**Data for this task**
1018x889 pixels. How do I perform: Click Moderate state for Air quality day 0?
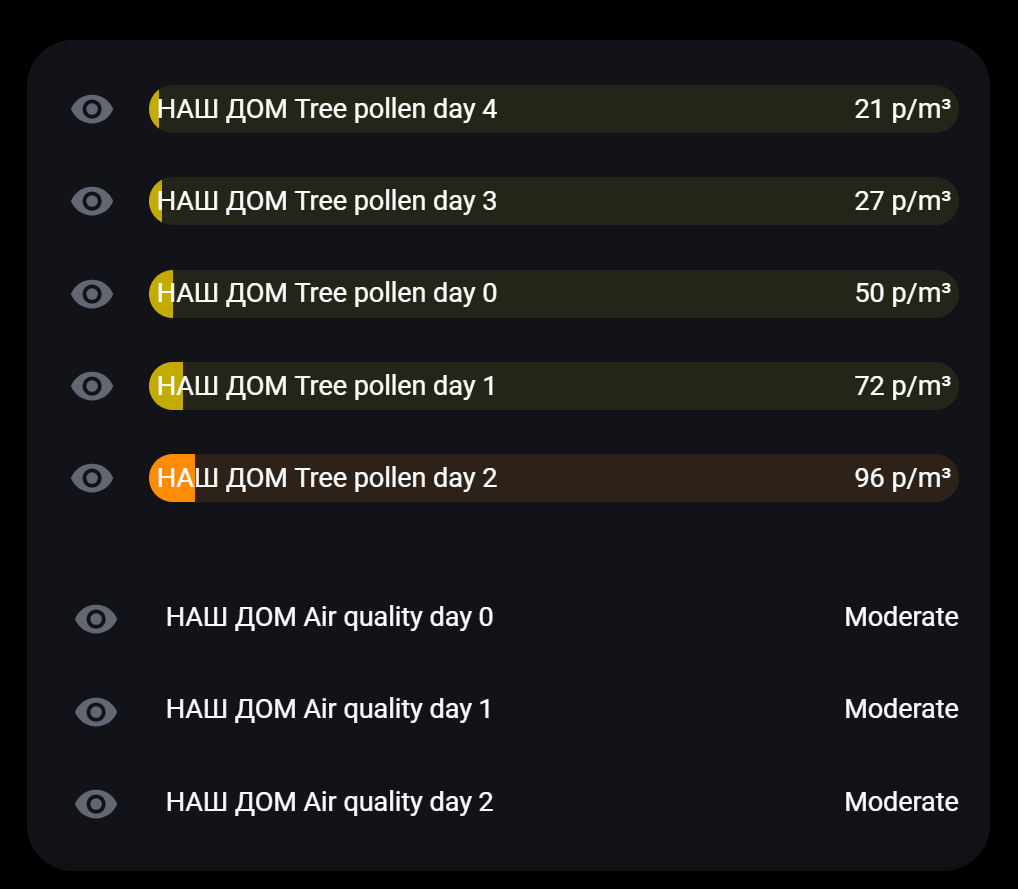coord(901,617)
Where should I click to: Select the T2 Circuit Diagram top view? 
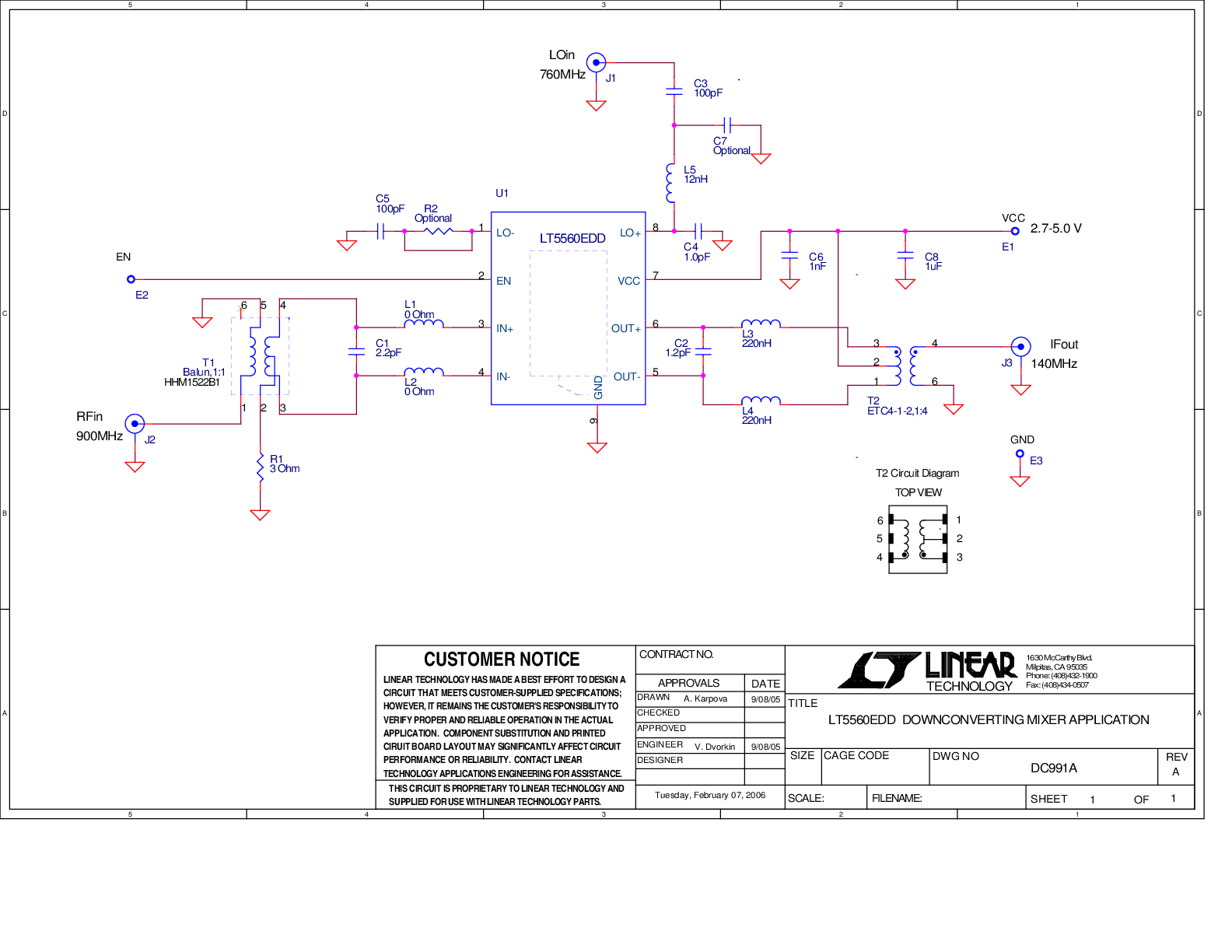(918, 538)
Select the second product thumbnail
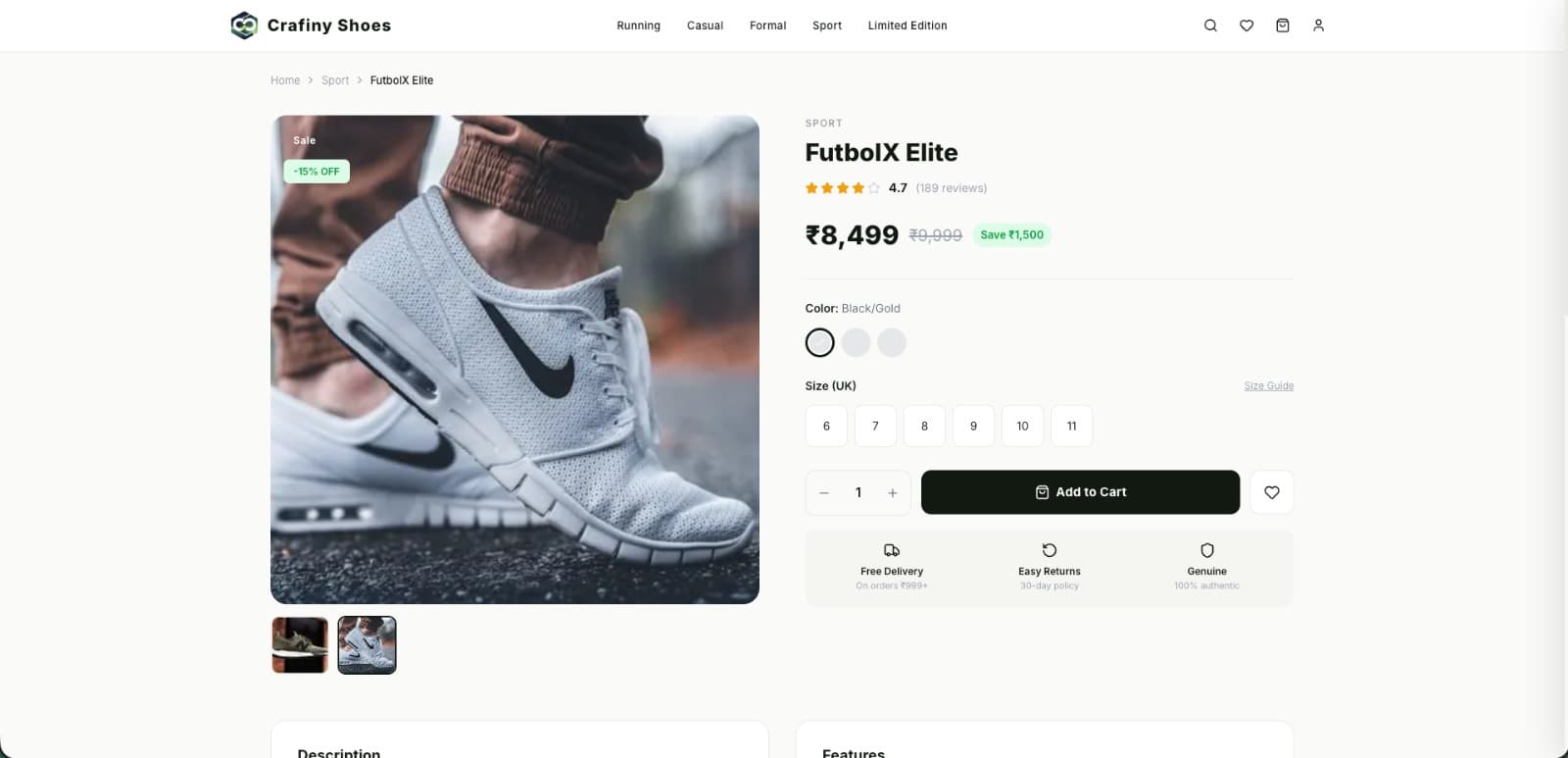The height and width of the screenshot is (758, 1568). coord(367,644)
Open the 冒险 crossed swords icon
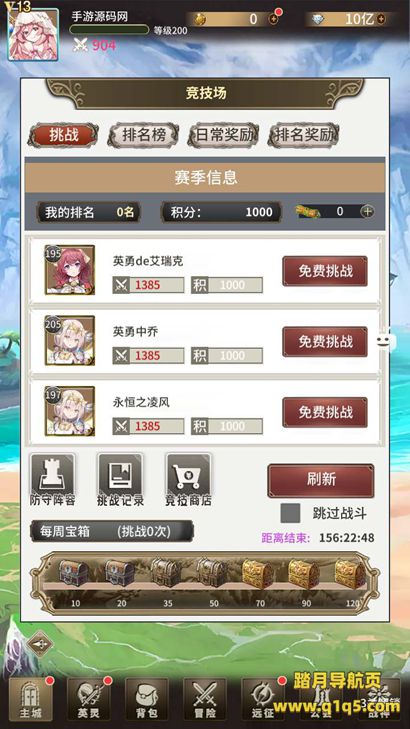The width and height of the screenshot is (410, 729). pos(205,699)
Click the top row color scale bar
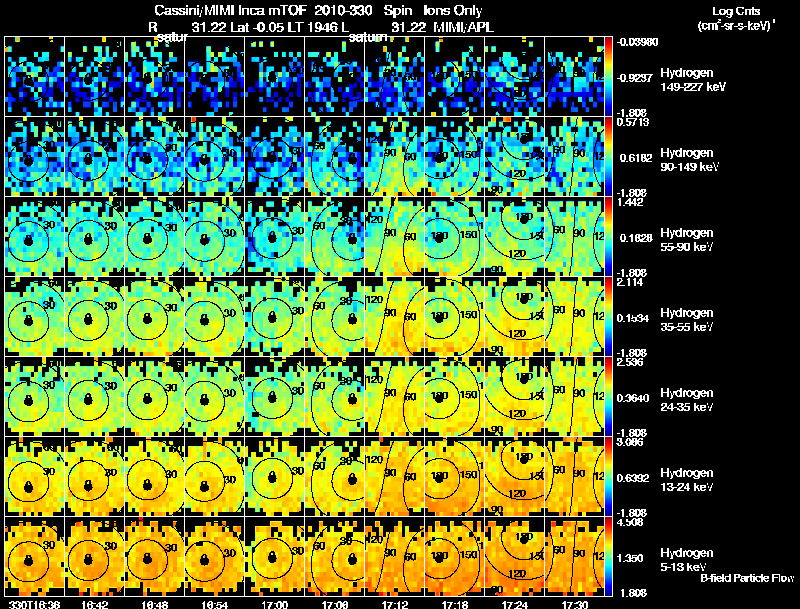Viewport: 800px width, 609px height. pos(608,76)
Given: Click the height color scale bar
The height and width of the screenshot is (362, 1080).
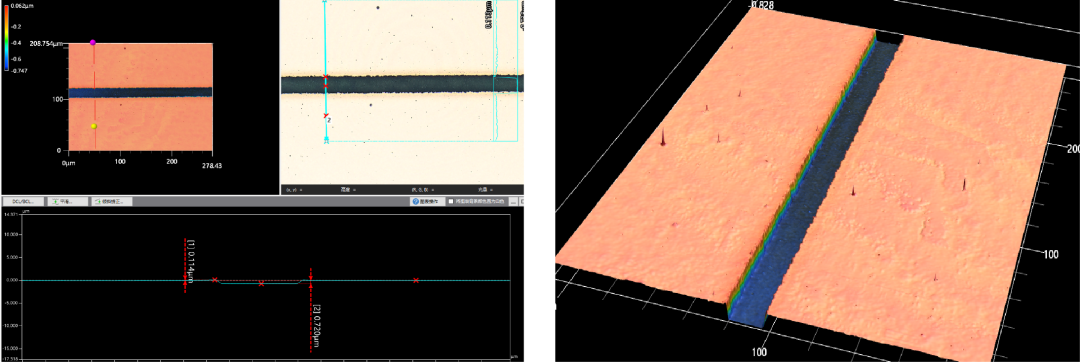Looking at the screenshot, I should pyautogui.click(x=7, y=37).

**To do**
Take only the lines above from the one that has "Where should I" through the one that has "Given: Click the height color scale bar" and reproduce them exactly, omitting any pictures.

**Exercise solution**
Where should I click to: Select the T2 Circuit Diagram top view? 
(918, 538)
Select the second product thumbnail
The height and width of the screenshot is (758, 1568). coord(367,644)
Open the 冒险 crossed swords icon
The width and height of the screenshot is (410, 729). pos(205,699)
Click the top row color scale bar
Viewport: 800px width, 609px height. pos(608,76)
Given: Click the height color scale bar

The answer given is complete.